Wait, that worked? Draco thought, as he left the room, having signed the innummerable documents (oh, fine 53) to get hired. Had he been a more demonstrative man, he'd have clicked his heels together and jumped with glee. But Malfoys did not jump for glee, so he settled for an irrepressible smirk, which said to all and sundry, I know something you don't know...

Seriously, he had had nine backup plans for this, each more elaborate than the last. The last one was literally hiring away anyone Granger would consent to hire, and badgering her until she agreed to hire him. And this when he knew she was on a deadline. It would have been perfect. Well, it would have worked, at any rate. No matter that Granger would have been steamed as hell at him.

Besides, it wasn't like he couldn't do the work. Menial labor, he thought. Keeping paperwork organized, general go-for work, and doing the basic welcoming rituals. At that thought he paused, letting the elevator go in the midst of his thoughts. What exactly had she meant by that? For that matter, in what way shape or form did she think he could resemble a gopher? And what work did a gopher do, anyway? Some sort of digging?

Still, this called for a bit of a celebration. Perhaps some ice cream.

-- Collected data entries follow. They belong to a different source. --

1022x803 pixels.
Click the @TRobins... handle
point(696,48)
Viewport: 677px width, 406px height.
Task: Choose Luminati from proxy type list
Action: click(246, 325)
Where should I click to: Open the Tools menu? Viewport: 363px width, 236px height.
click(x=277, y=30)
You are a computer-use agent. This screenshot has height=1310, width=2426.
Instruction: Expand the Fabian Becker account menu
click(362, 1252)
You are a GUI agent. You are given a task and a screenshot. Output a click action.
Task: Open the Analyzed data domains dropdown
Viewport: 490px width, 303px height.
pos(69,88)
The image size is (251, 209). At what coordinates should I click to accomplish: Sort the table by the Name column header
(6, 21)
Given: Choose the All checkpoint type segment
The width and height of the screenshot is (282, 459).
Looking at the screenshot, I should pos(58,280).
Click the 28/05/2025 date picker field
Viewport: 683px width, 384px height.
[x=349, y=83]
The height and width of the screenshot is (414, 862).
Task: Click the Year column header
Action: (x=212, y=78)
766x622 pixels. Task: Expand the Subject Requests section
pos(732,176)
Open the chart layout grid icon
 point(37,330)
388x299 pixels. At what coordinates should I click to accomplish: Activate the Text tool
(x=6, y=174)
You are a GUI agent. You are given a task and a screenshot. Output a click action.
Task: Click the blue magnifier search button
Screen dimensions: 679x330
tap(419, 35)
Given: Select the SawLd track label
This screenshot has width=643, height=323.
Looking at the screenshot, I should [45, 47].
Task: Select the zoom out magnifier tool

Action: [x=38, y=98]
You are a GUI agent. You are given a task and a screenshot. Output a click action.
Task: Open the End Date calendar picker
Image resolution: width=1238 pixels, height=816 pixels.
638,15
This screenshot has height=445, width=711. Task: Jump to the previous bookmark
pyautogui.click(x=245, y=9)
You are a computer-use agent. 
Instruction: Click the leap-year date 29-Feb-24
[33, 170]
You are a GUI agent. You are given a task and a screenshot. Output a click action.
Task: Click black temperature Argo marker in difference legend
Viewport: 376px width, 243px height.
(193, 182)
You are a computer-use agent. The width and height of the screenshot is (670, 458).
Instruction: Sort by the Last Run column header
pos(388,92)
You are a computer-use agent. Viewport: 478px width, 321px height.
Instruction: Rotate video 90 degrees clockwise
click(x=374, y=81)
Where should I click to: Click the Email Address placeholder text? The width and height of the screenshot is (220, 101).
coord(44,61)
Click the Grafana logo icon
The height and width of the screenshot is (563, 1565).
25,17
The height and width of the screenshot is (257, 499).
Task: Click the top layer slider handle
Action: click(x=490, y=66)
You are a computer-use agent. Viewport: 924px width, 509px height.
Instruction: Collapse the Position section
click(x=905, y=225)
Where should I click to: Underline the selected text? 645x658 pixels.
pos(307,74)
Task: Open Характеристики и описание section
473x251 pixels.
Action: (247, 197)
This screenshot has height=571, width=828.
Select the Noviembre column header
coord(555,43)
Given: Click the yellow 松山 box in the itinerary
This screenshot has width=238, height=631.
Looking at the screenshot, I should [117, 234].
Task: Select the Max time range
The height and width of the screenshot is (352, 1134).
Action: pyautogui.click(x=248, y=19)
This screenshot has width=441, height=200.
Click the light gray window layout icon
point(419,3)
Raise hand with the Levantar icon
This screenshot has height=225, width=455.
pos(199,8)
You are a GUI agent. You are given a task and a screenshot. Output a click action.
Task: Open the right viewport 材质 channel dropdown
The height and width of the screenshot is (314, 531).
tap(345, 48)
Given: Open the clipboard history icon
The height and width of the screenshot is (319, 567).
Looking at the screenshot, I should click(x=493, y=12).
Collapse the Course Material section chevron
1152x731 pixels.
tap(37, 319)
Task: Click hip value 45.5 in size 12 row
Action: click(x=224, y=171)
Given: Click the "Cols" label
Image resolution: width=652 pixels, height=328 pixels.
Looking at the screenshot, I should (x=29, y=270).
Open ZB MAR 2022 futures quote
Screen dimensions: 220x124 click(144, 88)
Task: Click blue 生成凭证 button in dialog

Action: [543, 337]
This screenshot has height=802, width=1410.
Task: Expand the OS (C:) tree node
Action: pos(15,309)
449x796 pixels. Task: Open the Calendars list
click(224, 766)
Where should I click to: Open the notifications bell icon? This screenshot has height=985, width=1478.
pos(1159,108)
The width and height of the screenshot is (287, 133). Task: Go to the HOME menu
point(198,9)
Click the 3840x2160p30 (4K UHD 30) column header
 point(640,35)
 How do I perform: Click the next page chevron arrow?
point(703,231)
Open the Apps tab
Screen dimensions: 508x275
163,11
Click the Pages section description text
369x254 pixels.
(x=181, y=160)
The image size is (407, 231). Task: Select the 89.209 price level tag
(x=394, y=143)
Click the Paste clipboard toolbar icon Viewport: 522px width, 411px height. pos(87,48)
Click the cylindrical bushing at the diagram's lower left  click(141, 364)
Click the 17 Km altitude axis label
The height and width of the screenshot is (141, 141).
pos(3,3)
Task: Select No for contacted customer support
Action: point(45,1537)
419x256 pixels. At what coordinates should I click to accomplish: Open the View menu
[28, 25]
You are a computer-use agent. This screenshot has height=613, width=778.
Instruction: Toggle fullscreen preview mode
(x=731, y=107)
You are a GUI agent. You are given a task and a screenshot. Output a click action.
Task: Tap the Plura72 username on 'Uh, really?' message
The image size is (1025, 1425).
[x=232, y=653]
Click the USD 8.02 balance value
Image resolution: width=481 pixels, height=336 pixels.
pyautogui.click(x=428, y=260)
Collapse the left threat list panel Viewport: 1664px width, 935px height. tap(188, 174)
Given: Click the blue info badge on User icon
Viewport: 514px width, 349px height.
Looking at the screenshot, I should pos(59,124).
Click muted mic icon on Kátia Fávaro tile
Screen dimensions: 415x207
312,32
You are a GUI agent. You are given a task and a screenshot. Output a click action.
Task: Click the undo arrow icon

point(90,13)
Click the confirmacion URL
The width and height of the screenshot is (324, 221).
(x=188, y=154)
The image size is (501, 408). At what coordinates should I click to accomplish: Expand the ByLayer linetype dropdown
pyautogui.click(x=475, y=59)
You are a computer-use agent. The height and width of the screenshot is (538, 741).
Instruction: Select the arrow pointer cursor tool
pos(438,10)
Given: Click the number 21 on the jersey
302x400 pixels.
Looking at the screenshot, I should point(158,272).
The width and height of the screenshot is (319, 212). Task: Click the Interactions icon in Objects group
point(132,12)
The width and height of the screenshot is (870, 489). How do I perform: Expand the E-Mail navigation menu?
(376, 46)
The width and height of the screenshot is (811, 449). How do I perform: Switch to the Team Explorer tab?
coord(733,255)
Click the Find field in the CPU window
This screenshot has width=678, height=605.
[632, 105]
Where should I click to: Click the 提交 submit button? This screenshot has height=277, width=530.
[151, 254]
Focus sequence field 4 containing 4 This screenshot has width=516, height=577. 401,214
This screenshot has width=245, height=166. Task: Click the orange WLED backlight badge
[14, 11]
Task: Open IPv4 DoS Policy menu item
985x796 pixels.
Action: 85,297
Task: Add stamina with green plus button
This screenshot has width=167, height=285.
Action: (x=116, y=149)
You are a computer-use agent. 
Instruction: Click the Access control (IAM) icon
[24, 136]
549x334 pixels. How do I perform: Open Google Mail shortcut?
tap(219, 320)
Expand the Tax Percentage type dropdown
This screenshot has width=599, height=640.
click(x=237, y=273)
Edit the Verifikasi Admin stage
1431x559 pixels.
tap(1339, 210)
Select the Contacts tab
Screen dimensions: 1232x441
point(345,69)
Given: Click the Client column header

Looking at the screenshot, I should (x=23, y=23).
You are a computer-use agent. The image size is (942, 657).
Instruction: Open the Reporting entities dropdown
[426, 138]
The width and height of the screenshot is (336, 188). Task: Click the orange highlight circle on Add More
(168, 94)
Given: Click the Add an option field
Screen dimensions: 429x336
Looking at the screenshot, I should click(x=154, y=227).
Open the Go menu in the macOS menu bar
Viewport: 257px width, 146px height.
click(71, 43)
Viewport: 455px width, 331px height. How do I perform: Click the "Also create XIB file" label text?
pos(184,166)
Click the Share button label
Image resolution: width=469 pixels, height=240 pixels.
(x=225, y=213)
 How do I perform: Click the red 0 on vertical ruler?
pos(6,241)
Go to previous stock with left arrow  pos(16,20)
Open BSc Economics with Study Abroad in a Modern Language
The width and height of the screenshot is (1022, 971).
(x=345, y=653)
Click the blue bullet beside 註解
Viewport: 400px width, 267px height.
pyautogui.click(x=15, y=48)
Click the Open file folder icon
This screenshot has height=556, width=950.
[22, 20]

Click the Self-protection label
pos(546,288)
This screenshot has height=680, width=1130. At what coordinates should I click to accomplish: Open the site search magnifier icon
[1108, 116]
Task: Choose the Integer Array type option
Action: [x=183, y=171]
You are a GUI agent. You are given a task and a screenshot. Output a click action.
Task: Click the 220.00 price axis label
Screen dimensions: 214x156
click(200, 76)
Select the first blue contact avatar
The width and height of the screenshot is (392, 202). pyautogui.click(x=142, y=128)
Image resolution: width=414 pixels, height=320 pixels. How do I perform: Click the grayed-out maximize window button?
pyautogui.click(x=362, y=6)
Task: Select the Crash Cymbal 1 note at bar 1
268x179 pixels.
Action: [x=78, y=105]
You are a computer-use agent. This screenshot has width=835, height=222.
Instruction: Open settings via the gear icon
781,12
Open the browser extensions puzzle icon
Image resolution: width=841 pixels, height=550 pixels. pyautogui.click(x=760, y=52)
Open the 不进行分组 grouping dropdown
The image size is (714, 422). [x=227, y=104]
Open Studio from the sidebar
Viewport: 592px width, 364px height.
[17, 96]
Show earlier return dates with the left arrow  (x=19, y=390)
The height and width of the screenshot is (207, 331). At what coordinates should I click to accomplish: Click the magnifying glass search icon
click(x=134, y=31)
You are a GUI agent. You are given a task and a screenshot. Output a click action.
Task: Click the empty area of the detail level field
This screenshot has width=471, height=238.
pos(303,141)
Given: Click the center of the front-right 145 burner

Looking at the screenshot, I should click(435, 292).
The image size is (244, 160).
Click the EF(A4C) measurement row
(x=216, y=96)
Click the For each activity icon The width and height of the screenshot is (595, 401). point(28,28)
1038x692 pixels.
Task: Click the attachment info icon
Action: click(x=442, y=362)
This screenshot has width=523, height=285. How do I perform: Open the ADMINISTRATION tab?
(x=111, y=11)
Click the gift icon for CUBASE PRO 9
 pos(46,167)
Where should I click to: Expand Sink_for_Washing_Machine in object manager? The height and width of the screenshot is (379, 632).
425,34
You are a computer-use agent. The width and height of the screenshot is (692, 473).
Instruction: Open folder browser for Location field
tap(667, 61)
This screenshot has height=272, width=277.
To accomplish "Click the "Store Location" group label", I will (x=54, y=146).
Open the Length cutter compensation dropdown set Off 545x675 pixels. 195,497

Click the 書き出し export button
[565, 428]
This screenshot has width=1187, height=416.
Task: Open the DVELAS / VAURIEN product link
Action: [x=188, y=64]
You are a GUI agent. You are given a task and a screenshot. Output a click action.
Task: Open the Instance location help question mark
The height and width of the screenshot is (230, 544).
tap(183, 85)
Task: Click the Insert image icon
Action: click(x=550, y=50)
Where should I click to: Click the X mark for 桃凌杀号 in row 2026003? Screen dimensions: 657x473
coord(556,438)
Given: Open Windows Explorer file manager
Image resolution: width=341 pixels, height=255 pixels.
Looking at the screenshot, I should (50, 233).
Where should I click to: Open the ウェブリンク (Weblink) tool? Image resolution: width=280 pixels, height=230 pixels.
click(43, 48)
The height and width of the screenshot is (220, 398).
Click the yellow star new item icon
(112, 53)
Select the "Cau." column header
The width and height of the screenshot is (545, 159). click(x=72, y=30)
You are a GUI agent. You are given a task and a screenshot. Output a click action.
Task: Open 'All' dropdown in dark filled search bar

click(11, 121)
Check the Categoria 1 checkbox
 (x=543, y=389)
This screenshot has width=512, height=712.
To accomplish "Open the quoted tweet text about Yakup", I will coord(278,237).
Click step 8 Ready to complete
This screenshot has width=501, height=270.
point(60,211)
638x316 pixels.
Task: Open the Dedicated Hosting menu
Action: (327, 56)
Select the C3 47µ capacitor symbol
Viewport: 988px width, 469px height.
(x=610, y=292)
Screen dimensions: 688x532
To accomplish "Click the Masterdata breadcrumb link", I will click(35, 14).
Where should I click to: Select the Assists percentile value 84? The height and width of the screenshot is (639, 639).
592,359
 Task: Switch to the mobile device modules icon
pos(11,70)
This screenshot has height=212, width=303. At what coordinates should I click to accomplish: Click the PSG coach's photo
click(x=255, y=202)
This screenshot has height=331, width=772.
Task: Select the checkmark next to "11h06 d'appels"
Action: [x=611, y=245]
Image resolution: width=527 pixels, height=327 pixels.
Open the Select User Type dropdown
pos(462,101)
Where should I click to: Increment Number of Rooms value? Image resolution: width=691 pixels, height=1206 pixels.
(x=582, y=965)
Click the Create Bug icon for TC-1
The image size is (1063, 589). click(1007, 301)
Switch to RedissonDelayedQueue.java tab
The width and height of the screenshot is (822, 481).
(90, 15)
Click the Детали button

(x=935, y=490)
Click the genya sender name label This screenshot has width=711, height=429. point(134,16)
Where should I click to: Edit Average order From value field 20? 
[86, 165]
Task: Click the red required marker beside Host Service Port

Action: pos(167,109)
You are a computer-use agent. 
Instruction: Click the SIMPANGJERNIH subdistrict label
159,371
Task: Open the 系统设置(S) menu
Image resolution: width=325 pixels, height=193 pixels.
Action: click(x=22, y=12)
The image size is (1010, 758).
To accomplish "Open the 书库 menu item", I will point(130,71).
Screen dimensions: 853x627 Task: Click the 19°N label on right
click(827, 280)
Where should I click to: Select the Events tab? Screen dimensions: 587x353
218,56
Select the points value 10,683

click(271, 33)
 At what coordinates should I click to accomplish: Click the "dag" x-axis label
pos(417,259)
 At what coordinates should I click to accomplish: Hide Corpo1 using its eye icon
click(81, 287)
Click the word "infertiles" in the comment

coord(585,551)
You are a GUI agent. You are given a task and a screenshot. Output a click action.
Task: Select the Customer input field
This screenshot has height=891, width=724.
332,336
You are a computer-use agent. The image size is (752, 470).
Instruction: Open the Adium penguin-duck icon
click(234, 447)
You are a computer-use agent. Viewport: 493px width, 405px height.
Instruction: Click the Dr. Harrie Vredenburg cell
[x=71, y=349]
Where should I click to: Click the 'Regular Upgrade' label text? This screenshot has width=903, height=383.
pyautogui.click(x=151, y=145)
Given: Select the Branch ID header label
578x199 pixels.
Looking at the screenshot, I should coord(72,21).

Hermione had 500 more things to do tommorrow, because she had cleared her slate for today. But that was okay. Hermione had a Mission: She was off to kill her best friends. They hadn't even as much as told her!

Her eyes crackling, and her hair popping, Hermione Granger stepped into the floo, heading for Harry Potter's house...

Harry and Ron were on the couch, when the floo flared green. Turning their heads towards the fireplace, they only had a split second to see Hermione On The Warpath, before their combat reflexes kicked in, sending both of them sprawling on the floor, using the couch itself as cover. ** Lacking a visible target, Hermione decided to go for verbal assault instead - which was the practical reason why they had dived for cover in the first place.

"Harry! Ron! What the HELL were you bloody thinking? Dropping Draco Malfoy on me, with no warning?! As My Secretary?!"

Ron was foolish enough to think he wouldn't get hurt, after all, Hermione loved him. "Blimey, Hermione, weren't you just saying -"

And then he was flat on his belly, the wordless spell trussing him to the floor in an awkward hogtie.

"You HID this from me! You deliberately sent me into this BLIND. What's more, you ROBBED me of choices!"

From safely behind the couch, the wiser Harry Potter said, "You've still got us!"

"What do you mean?" Hermione hissed, and Harry squirmed closer to the couch, hoping she wouldn't start throwing lightning bolts blind.

"We could do what you need us to do...it's just a couple of weeks..." More like six, but who's counting between friends?

"That's not the POINT! I thought I could count on my FRIENDS to not ambush me. You KNOW what kind of stress I've been under."

"Hermione, I'm sorry, we tried to do what we thought was best..." Ron whined, unsuccessfully.

Harry, having finally gotten his breath back, pulled himself into a low crouch. No need to take chances, after all. "He was the best candidate, Hermione."

"And how was I supposed to know that? you only gave me three! And I KNOW you handpicked the others, because even a blind three legged stoat would be better than the rest!"

"You're exaggerating..." Weasley muttered.

"I HATE Surprises! You KNOW that, or if you were REALLY my friends you'd know that." Hermione said, the wind starting to go out from under her sails.

Weasley shifted uncomfortably, and then Harry did the exact same thing. They both knew what happened after angry Hermione. Particularly when she was mad with both of them. It wasn't pleasant.

Potter tried his best Hermione-voice, "Can you calm down and we'll discuss this like rational people?"

Hermione snapped back, "We could have, had you told me yesterday."

Harry responded, "Still, I'd rather not talk to my two best friends lying flat on my belly in front of the couch. It's rather... unmanly, don't you think?"

Weasley simply studied Hermione, who was starting to take deeper breaths. She was calming down, and not going to pieces... yet. That was good. They had been doing this for her, after all.

Harry smiled and said, "Here, I'll get pizza!" Leaping to his feet as if he hadn't been afraid she'd hex off his anatomy. "What toppings do you want?"

Hermione snapped back, "Extra cheese, and you're paying."

Harry looked a bit confused and asked, "And Ron?"

Hermione responded, "He can have two vegan pizzas. You'll have one with anchovies. Fair's fair." And Hermione curled up on the sofa with her nice new book, and didn't bother untying Ron until the pizza arrived.

**yes, they were in battle. yes, they trained for battle. yes, they know how to dive for cover when a rampaging Hermione appears. Also, they were sort of expecting it.